Vivero El Mallín, perteneciente a CONAF, produce alrededor de 400 mil plantas nativas y exóticas, convirtiéndose así en el vivero más grande la región, que da empleo a 55 personas de manera activa y se proyecta que a fin de año alcance un número cercano a las 700 mil.

En este sentido, se convierte en un gran espacio de interés educacional, pues año a año las unidades pedagógicas de la comuna programan visitas para recorrer las dependencias y también ver in situ la esforzada labor de sus viveristas, en verano o invierno.

El jefe provincial de CONAF Aysén, Erwin Toledo Quinteros, explica que las visitas de jardines, colegios, liceos e incluso universidades, siempre serán bienvenidas pues fomentar las enseñanzas ligadas al medio ambiente es algo muy importante para la institución. “Lo importante es que podamos transmitir la educación ambiental hacia los niños que son la base de la sociedad, donde podamos entregarle conocimiento, destacar la importancia de un árbol, del medio ambiente, del cuidado del mismo, sobre todo en este tiempo cuando estamos con problemas de cambio climático” argumentó.

De esta forma, el programa 4 a 7, perteneciente al Servicio Nacional de la Mujer y la Equidad de Género (SERNAMEG), visitó El Mallín con sus equipos de la escuela Litoral Austral y poetisa Gabriela Mistral, dando como resultado una experiencia única e inolvidable para los niños, quienes se mostraron muy sorprendidos por no saber que era un vivero y cómo este ayudaba al entorno natural.

Fanny Arraño Vera, coordinadora del programa en escuela Litoral Austral, explica que en el mes de julio es cuando más intensifican las labores, puesto que los niños no tienen quién los cuide en casa y que esta visita obedece a un taller ecológico que tuvieron hace unas semanas atrás. “Los niños generalmente tenían dudas de cómo crecen los árboles, cómo permanecen en vida las plantas, entonces nos motivó venir a consultar y que ellos vean presencialmente como se realiza todo este proceso acá en CONAF, que fue una instancia que nos favoreció hoy día y nos pareció muy bueno el trabajo que realizan, la metodología muy interesante, yo creo que para los niños también aparte de llamativo para ellos, yo encuentro que también fue un aprendizaje” agregó Fanny.

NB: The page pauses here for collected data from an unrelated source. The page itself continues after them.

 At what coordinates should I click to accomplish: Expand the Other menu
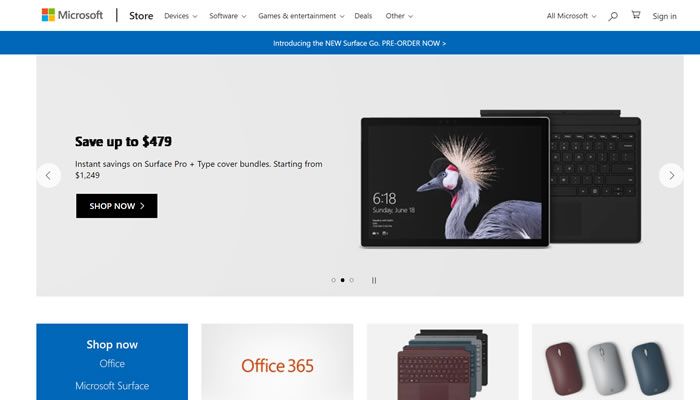[x=399, y=16]
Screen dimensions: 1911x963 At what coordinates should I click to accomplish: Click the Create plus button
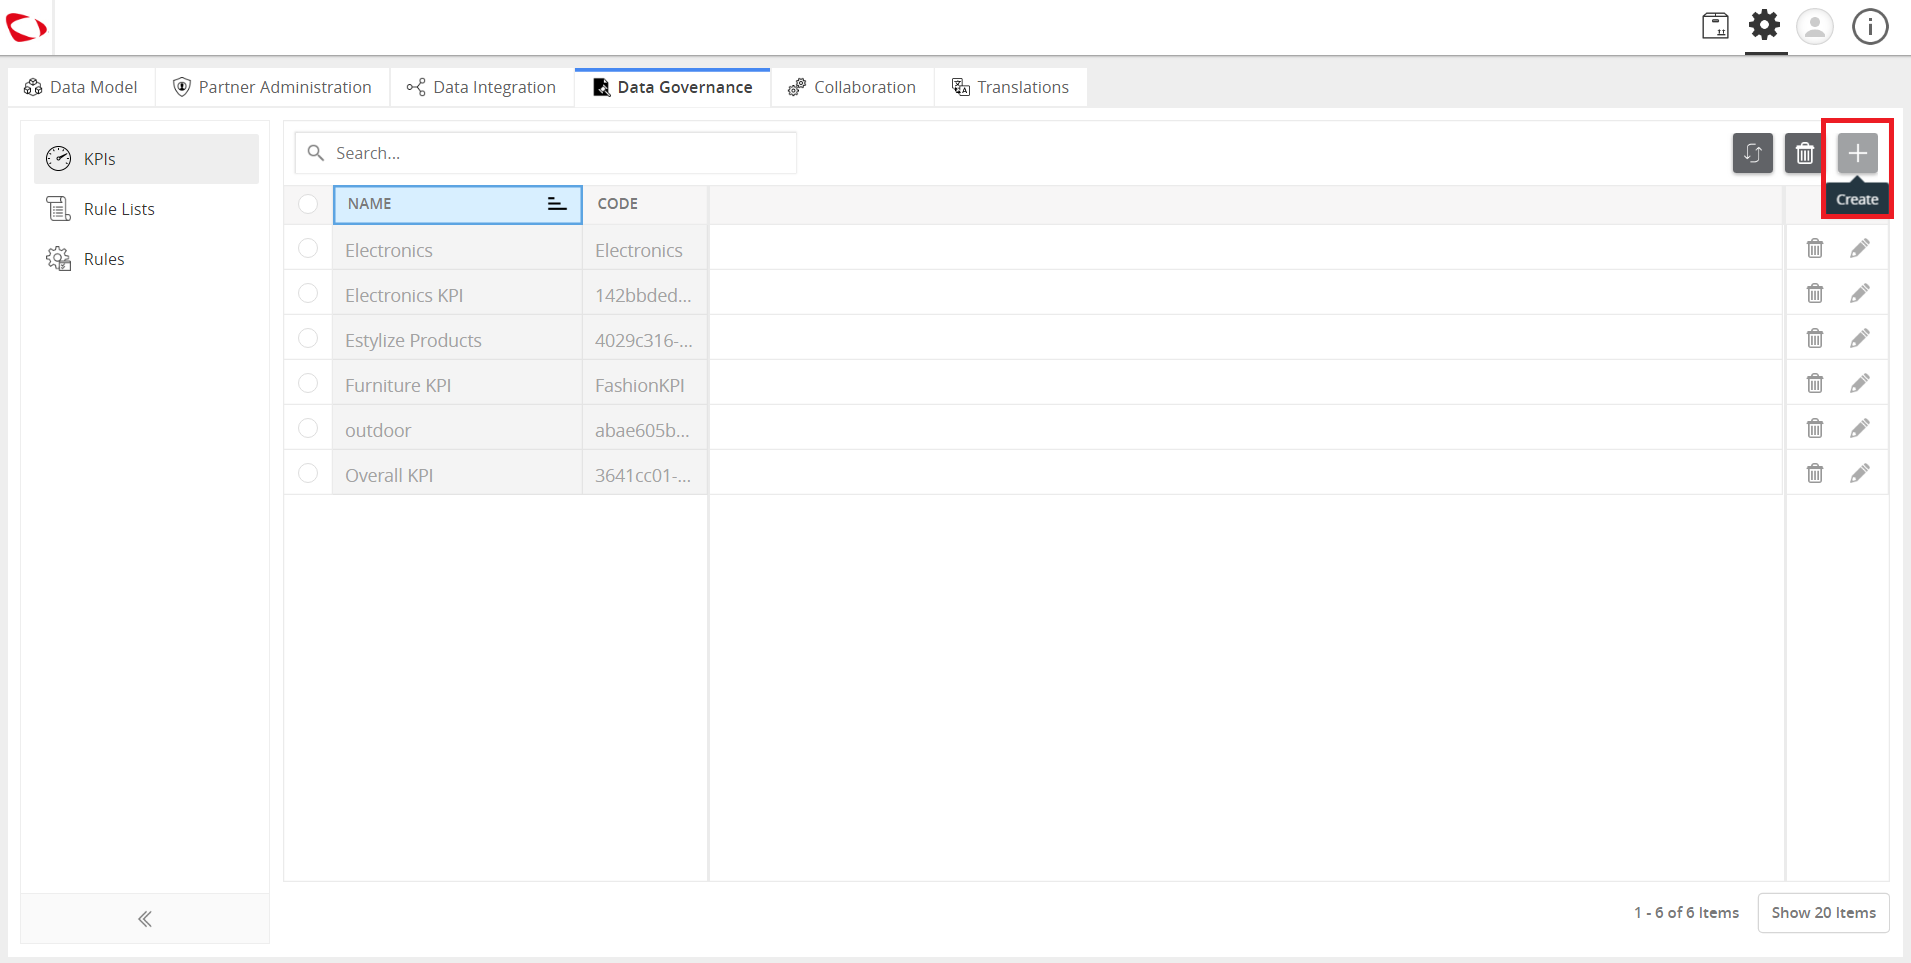[1857, 153]
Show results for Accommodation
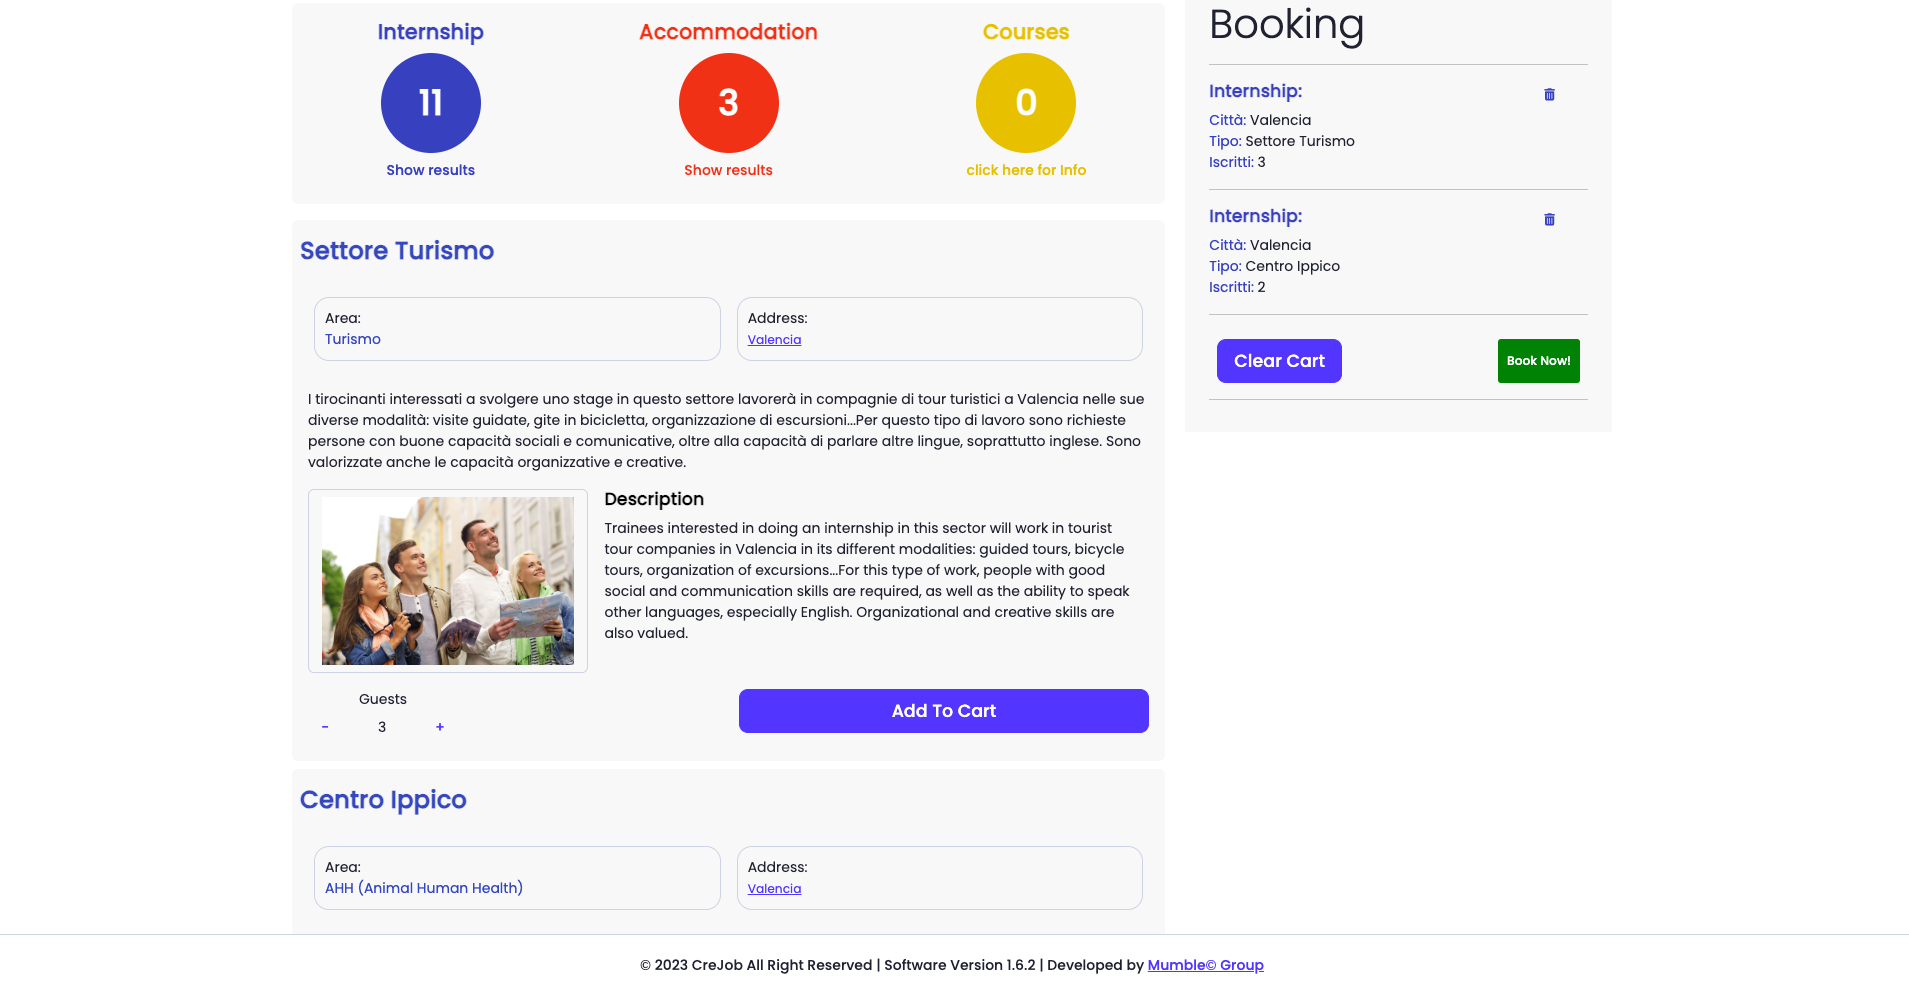 [728, 170]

“Nuestra visita a CONAF es porque en la escuela, aparte que tienen el taller medioambiental, los niños les gusta cuando plantan los arbolitos y la experiencia vivida acá con ellos, bueno ellos se van más que felices, estoy muy agradecida de todo” expresó Romina Toledo, coordinadora en escuela poetisa Gabriela Mistral quien se acercó al vivero en compañía de 12 niños que terminaron la jornada en el quincho de CONAF para tomarse fotos con Forestín, quien es el símbolo de protección de la institución hace ya 43 años.